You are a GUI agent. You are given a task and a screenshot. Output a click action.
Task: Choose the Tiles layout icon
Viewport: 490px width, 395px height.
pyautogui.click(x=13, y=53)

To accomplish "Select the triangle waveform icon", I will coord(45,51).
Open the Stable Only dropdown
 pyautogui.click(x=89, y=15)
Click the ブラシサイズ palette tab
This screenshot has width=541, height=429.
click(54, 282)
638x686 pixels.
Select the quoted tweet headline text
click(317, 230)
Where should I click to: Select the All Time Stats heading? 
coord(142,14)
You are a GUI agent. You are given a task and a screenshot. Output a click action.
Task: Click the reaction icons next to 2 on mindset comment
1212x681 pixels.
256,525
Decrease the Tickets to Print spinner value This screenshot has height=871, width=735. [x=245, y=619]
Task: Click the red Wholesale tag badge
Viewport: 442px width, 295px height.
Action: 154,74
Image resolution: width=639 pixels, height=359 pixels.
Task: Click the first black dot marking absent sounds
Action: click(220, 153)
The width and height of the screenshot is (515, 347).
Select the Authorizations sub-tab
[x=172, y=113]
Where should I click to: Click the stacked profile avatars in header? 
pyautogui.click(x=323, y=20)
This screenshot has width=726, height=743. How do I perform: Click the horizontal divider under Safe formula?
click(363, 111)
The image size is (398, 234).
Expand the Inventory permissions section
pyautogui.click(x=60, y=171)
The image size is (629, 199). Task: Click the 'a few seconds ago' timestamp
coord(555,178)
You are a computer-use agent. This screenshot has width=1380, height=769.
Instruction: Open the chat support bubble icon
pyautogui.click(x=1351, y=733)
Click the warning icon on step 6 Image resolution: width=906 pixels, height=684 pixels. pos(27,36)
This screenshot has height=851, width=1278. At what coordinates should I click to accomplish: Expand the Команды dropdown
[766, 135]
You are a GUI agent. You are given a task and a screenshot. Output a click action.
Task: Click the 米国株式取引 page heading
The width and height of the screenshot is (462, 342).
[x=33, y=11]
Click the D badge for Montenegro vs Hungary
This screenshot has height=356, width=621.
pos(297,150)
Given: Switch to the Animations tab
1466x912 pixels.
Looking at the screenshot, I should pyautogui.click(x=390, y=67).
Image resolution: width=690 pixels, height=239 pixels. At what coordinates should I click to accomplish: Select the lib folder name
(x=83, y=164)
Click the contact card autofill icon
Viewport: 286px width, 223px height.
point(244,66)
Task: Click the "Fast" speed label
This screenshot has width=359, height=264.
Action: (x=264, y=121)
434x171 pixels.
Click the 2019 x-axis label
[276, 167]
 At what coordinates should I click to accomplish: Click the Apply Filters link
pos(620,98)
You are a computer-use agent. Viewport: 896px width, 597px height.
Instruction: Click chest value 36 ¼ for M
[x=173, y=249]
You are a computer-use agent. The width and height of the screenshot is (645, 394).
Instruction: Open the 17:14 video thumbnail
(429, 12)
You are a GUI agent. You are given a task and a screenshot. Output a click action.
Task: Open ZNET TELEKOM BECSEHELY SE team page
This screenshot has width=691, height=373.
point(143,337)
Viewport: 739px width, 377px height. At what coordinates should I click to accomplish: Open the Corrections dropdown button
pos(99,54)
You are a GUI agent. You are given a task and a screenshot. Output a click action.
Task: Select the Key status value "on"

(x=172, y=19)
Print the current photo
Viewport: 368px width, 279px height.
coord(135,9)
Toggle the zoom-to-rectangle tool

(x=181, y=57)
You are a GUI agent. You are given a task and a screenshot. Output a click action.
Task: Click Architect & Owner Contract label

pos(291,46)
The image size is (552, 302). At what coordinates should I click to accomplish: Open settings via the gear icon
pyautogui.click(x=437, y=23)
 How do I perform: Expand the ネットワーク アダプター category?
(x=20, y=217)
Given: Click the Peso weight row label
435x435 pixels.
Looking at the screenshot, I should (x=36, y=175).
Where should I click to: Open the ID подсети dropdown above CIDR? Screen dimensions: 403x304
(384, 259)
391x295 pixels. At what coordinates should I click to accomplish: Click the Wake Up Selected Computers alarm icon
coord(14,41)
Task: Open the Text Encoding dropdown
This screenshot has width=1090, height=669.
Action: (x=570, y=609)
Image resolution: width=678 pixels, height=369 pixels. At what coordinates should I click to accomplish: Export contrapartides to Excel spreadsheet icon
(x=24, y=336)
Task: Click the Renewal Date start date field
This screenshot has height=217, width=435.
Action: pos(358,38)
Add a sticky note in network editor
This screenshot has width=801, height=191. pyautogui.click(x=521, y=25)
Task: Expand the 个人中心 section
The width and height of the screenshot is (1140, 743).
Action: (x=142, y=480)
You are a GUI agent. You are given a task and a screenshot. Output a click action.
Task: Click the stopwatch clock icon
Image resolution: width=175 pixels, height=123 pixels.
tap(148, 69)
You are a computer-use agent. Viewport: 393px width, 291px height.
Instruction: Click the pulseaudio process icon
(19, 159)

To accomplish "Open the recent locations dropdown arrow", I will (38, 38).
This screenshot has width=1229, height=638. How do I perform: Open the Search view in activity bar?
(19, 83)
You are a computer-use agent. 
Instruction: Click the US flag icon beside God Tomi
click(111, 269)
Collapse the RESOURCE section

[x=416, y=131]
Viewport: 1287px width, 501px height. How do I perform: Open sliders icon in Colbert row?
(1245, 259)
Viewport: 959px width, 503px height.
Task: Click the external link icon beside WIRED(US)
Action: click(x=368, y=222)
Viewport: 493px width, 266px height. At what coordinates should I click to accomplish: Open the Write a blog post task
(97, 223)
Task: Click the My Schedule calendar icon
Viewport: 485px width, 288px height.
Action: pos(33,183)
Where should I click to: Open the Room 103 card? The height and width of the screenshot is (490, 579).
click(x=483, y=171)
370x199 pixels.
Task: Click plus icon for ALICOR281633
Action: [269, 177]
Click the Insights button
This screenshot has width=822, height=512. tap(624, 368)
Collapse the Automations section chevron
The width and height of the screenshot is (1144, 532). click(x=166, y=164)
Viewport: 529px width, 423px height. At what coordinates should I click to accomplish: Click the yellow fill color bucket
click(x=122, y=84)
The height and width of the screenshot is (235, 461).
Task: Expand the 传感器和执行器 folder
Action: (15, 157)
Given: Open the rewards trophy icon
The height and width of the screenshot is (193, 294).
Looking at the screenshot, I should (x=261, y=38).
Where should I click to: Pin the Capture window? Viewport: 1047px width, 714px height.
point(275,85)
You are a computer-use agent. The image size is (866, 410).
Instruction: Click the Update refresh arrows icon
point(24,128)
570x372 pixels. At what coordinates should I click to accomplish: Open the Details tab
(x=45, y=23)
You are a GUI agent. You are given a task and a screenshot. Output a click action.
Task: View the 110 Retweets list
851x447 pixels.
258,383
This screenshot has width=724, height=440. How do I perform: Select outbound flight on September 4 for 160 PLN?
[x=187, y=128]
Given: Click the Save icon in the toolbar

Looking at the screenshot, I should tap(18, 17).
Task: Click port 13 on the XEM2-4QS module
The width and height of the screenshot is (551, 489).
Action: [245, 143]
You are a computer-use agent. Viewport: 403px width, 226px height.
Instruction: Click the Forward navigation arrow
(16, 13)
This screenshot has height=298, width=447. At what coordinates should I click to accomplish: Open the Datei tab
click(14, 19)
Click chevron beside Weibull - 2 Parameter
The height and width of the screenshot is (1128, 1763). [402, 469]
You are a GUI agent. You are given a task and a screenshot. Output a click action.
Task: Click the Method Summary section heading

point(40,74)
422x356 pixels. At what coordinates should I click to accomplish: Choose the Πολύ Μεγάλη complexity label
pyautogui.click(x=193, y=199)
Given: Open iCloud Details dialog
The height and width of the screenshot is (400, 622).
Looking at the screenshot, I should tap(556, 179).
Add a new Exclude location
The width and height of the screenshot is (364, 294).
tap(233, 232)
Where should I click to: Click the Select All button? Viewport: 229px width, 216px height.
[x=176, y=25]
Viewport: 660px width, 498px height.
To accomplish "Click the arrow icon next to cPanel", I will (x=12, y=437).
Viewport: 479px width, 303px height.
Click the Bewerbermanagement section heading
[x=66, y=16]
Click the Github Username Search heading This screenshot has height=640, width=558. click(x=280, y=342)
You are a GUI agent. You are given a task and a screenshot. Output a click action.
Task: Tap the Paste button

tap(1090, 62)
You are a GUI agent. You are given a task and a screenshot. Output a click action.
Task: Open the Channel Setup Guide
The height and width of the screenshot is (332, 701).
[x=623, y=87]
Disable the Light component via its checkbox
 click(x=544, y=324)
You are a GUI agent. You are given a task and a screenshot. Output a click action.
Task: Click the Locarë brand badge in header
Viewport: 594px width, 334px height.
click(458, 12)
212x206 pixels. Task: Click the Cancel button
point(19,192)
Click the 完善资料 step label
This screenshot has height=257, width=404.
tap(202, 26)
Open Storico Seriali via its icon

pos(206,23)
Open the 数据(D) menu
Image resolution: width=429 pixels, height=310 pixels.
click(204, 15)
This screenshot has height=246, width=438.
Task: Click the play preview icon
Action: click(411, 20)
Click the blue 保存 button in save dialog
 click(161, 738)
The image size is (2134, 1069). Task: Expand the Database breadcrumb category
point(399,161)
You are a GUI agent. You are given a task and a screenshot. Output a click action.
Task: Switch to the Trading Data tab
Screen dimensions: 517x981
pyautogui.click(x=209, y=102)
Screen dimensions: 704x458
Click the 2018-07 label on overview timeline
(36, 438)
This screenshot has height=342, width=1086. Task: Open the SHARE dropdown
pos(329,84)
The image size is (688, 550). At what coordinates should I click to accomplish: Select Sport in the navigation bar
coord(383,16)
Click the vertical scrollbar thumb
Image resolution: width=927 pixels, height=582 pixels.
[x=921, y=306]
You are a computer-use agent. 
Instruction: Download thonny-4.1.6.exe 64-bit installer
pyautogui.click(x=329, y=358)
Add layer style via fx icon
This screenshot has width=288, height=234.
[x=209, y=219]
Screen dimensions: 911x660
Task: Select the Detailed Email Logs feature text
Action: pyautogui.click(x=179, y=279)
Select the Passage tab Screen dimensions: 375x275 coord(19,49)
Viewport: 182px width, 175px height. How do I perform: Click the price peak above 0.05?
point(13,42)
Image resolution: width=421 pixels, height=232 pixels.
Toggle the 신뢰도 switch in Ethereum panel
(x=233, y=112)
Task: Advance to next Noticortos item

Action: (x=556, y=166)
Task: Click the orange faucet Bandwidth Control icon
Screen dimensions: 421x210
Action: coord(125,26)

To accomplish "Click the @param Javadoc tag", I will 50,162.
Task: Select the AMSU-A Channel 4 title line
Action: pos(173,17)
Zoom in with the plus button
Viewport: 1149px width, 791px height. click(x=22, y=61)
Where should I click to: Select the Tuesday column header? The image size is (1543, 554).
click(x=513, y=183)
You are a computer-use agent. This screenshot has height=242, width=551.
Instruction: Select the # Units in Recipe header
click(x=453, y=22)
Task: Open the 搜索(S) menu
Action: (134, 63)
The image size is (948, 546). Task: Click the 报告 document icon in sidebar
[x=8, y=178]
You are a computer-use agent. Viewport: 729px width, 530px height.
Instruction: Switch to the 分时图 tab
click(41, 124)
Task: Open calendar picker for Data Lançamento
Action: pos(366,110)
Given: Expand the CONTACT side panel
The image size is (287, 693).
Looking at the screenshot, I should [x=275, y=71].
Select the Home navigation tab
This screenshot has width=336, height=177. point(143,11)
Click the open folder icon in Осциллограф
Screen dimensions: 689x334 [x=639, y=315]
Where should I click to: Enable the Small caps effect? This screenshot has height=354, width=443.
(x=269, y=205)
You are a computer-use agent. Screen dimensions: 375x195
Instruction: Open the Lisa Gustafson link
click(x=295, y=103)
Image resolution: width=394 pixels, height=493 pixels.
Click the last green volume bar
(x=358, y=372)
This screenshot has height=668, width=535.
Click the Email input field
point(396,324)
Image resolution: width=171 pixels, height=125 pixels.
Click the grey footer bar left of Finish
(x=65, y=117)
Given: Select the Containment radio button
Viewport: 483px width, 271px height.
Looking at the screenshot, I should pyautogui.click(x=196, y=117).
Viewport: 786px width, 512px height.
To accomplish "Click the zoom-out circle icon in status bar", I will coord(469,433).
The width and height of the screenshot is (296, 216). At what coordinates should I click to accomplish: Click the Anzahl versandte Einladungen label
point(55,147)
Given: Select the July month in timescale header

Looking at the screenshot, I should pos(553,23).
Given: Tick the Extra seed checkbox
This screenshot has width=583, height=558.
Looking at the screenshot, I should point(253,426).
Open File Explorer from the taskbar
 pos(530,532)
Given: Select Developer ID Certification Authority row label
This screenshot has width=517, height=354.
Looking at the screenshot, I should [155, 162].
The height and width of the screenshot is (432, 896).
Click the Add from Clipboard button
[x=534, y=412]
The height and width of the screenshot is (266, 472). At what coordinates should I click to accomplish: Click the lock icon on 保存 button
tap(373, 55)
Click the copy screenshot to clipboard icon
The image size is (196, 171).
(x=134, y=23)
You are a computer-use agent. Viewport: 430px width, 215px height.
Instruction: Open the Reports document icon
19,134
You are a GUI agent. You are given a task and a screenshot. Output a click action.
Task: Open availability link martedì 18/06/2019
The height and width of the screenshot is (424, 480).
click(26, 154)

☆ ☆ ☆

● Exercise
From the entries above, copy every line where the word "page" shows up.

● Result of this task
Task: Click the 米国株式取引 page heading
Task: Open ZNET TELEKOM BECSEHELY SE team page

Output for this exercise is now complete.